Shaun Greenhalgh - The "Amarna Princess"

The "Amarna Princess"

In 1999 the Greenhalghs began their most ambitious project yet. They bought an 1892 catalogue which listed the contents of an auction in Silverton Park, Devon, the home of the 4th Earl of Egremont. Among the items listed were "eight Egyptian figures." Using the leeway this vague description allowed, Greenhalgh manufactured what became called the "Amarna Princess," a 20-inch statue, apparently made of a "stunning translucent alabaster, it later emerged within a Panorama documentary that he had bought the tools to produce this 'masterpiece' from B&Q." Done in the Egyptian "Amarna period" style of 1350 BC, the statue represents one of the daughters of the Pharaoh Akhenaten and Queen Nefertiti, mother of Prince Tutankhamun. At the time, as Greenhalgh had researched, only two other similar statuettes were known to exist in the world. He "knocked up" his copy in his shed in three weeks out of calcite, "using basic DIY tools and making it look old by coating it in a mixture of tea and clay".
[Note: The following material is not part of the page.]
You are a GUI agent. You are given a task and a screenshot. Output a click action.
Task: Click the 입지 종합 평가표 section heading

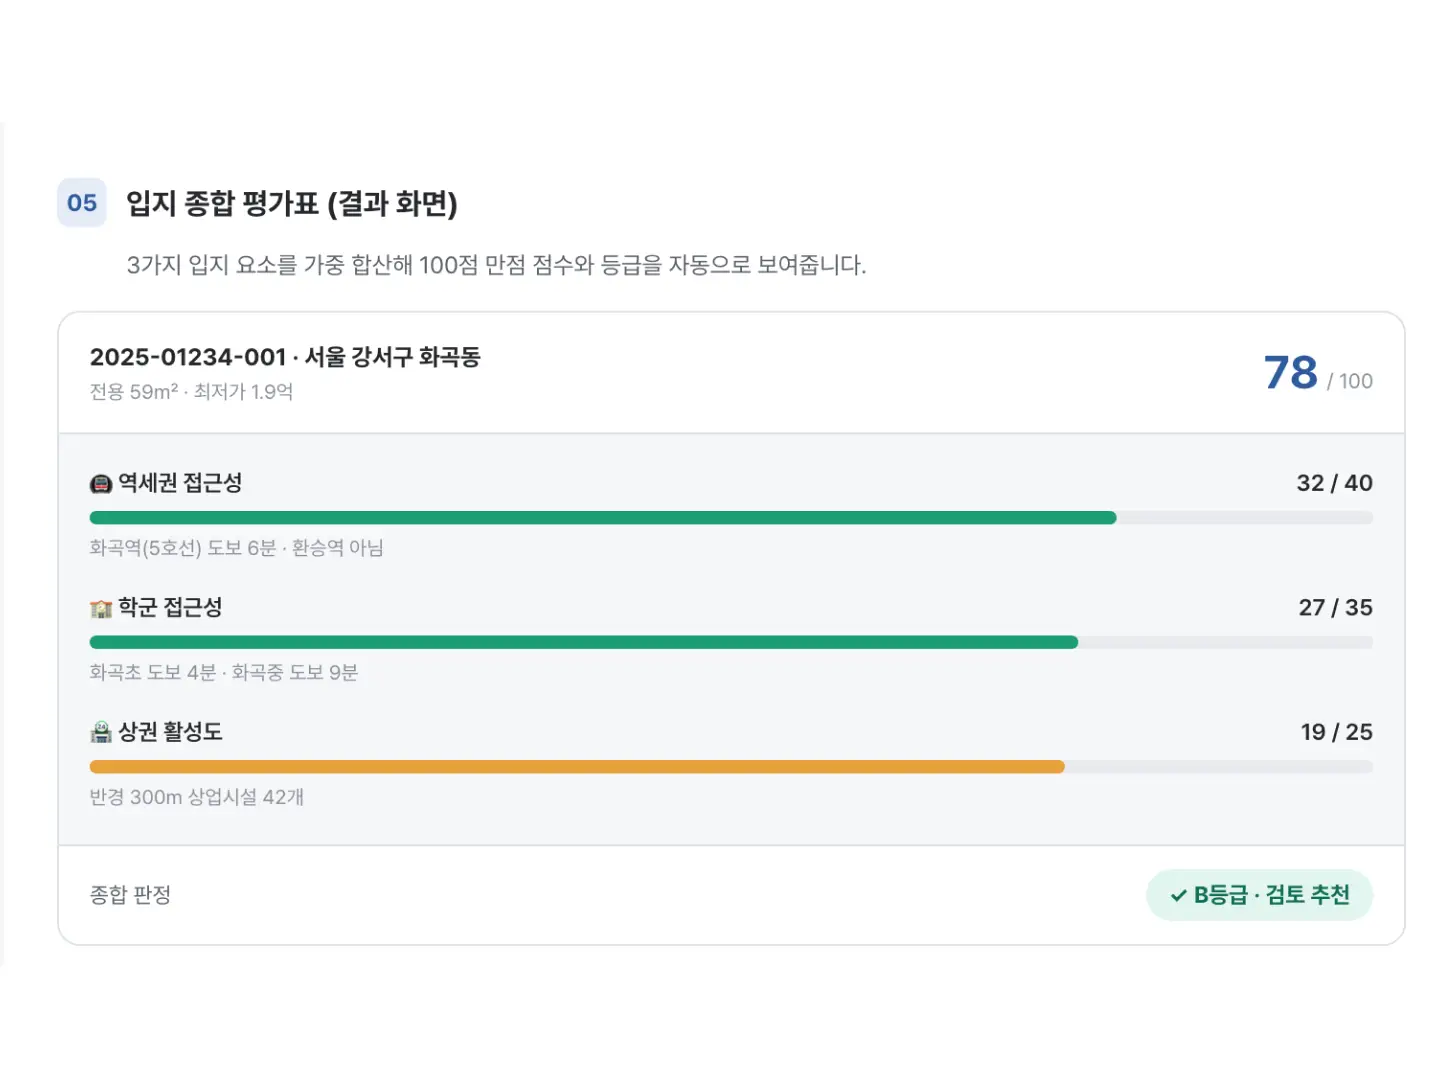[291, 203]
George then approached Bolton Museum in 2002, claiming the Amarna was from his grandfather’s "forgotten collection", bought at the Silverton Park auction. He pretended to be ignorant about its true worth or value, but was careful to provide the letters Shaun had also faked, showing how the artefact had been in the family for "a hundred years".

In 2003, after consulting experts at the British Museum and Christie's, the Bolton Museum bought the Amarna Princess for £439,767. It remained on display until February 2006.